Welcome to Consumer Reports Advocacy

For 85 years CR has worked for laws and policies that put consumers first. Learn more about CR’s work with policymakers, companies, and consumers to help build a fair and just marketplace at TrustCR.org

Reclassification of Broadband Service by the FCC

What is reclassification and what does it mean for consumers?

Problem: Federal Communications Commission Chairman Julius Genachowski has proposed a plan to clarify the agency’s authority to regulate Internet service providers such as Comcast, Verizon and AT&T. The move by Genachowski became necessary in the wake of an appeals court decision in favor of Comcast in April. Comcast brought the suit in retaliation for an FCC decision against the company requiring that it stop blocking or slowing down data traffic traveling over its Internet network. Taken to its logical conclusion, the appeals court decision appears to undercut the FCC’s authority to regulate Internet service providers, period. At the same time, the appeals court decision appears to kneecap an FCC National Broadband Plan aimed at bringing high-speed Internet service to unserved and underserved areas, as well as to low and fixed income populations. To address this situation, the FCC is considering “reclassification” of Internet service as a telecom service,
similar to traditional landline telephones and other common carriers.

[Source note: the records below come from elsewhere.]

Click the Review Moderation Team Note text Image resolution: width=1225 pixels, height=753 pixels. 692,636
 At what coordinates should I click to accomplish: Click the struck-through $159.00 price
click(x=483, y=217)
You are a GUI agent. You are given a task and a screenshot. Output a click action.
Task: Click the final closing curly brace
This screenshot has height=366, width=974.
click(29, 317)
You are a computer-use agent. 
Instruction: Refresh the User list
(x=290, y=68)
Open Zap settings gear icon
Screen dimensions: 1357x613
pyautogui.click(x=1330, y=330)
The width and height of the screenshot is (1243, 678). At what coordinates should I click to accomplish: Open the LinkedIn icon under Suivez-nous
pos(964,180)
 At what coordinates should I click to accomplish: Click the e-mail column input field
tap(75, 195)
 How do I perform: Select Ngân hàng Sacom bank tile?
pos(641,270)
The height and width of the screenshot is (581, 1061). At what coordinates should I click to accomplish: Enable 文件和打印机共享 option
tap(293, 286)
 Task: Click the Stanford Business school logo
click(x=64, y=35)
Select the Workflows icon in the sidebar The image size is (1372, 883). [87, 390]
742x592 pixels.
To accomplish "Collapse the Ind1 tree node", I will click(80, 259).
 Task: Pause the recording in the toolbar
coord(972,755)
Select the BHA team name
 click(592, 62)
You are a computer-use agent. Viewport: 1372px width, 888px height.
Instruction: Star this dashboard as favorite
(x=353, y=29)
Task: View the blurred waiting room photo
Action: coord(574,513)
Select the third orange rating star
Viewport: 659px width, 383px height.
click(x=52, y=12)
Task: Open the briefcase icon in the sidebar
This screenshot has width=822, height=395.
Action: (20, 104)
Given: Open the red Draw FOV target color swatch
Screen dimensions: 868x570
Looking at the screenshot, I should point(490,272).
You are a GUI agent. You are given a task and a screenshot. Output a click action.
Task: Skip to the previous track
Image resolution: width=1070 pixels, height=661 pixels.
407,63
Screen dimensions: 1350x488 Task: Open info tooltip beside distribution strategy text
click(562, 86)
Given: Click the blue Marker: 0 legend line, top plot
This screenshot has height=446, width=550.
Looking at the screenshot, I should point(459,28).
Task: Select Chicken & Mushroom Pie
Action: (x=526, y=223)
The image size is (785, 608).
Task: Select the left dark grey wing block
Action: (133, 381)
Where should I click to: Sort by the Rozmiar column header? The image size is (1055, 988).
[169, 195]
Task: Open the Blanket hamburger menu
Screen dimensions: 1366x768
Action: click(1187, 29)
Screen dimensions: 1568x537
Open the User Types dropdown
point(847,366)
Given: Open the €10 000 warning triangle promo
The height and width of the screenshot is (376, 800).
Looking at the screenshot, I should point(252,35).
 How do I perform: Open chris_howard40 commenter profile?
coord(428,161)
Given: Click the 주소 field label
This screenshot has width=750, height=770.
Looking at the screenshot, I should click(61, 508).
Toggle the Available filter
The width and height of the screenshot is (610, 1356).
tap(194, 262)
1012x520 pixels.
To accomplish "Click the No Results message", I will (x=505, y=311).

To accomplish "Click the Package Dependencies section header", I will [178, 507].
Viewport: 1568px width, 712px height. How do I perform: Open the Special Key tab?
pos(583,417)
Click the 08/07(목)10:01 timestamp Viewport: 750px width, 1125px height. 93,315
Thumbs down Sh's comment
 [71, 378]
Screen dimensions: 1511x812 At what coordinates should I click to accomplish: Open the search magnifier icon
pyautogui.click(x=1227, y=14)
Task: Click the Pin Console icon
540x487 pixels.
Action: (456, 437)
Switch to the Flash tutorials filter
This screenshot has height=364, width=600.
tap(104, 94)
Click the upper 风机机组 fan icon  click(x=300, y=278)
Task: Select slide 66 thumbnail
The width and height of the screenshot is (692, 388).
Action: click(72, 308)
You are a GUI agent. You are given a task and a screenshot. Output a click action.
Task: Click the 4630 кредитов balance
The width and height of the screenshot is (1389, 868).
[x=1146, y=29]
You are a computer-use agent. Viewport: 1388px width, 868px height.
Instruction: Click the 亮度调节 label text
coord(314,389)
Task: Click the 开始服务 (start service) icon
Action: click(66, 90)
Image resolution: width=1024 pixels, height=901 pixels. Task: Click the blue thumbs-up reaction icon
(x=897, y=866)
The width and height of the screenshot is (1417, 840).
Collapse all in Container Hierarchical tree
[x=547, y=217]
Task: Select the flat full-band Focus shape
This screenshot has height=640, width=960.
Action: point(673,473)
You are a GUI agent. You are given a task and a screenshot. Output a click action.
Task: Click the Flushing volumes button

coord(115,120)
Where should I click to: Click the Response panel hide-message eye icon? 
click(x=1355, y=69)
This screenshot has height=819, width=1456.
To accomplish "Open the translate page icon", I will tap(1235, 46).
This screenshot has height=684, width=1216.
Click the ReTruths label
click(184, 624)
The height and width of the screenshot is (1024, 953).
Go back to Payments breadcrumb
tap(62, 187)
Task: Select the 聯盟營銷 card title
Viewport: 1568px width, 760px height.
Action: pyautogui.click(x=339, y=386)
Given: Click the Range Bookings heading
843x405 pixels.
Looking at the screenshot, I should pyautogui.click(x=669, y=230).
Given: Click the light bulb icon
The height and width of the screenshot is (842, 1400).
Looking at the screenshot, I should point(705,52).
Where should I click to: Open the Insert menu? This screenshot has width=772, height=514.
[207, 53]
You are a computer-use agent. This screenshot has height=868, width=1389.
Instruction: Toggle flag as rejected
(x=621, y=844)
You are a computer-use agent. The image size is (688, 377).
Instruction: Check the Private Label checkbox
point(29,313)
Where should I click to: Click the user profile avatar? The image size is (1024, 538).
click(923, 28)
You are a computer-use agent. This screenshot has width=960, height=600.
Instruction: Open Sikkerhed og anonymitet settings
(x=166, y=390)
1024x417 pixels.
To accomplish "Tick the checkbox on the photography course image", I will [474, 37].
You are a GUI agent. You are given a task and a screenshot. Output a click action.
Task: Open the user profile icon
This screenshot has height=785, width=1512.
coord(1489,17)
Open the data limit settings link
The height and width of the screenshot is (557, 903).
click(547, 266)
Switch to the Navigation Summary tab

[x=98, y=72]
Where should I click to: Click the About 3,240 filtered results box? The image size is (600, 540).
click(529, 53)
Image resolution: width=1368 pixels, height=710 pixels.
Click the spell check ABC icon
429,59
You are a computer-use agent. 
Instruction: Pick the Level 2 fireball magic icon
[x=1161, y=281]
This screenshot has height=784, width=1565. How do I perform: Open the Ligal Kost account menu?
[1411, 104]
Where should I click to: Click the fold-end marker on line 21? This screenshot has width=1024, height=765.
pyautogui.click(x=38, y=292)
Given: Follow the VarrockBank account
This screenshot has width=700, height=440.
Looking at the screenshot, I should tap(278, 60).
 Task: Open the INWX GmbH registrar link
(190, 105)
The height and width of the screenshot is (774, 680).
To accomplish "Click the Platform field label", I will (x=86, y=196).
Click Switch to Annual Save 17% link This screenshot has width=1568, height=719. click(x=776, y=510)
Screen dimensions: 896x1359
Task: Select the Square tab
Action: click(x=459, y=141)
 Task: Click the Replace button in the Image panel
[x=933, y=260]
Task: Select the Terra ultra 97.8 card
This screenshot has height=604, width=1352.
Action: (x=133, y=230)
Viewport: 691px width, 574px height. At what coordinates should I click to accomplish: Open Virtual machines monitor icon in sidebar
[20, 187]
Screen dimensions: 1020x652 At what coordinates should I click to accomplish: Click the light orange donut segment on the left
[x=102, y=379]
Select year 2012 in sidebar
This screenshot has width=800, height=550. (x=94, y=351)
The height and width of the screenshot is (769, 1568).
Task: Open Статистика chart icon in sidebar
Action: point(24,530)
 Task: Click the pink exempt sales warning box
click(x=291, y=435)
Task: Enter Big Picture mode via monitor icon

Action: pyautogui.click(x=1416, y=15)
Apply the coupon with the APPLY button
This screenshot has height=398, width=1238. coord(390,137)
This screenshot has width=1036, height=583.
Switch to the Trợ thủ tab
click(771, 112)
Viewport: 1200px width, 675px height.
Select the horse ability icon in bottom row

Internet service is currently considered an information service, meaning it is subject to virtually no regulation by the FCC. Not surprisingly, big Internet service companies such as Comcast, AT&T and Verizon are fighting hard to avoid reclassification with an all-out lobbying blitz focusing on Congress and the FCC.

Action Requested: It is important for consumers to push hard for the FCC to reclassify Internet service as a telecom service subject to some regulatory oversight rather than the Wild West, consumer-unfriendly industry it has become in recent years.

Why It Matters:

The FCC and possibly Congress need to address a number of situations that harm consumers including:

  • Lack of Competition. The vast majority of Americans have little or no choice when it comes to high-speed Internet service. If they’re lucky, they can get service from either a cable company or a phone company. If they’re not as lucky, they can only get it from one of those providers or can’t get any sort of reliable, reasonably priced high-speed Internet service at all. Despite these facts, the big Internet service providers such as Verizon, AT&T and Comcast argue they operate in a highly-competitive market. The industry is now spending tens of millions of dollars on a full-scale lobbying and public relations blitz in Washington and elsewhere to avoid reclassification, which could increase the chance consumers might enjoy the benefits of true and effective competition in the high-speed Internet market.
  • National Broadband Plan. Without reclassification, it will be virtually impossible for the FCC to implement its well-reasoned and much needed national broadband plan. Internet service providers have shown time and again that they cannot be trusted to when it comes to engaging in anti-consumer and anti-competitive activities. The FCC must act to reclassify high-speed Internet service, which like the railroads and telegraph lines of the past have become the vital backbone of American life including commerce, government, education and entertainment. Unfortunately, Americans are falling farther and farther behind the rest of the world in terms of affordable, high-speed Internet service. That has to change for Americans to remain competitive in and increasingly global economy and society. And it’s clear that won’t happen without reclassification.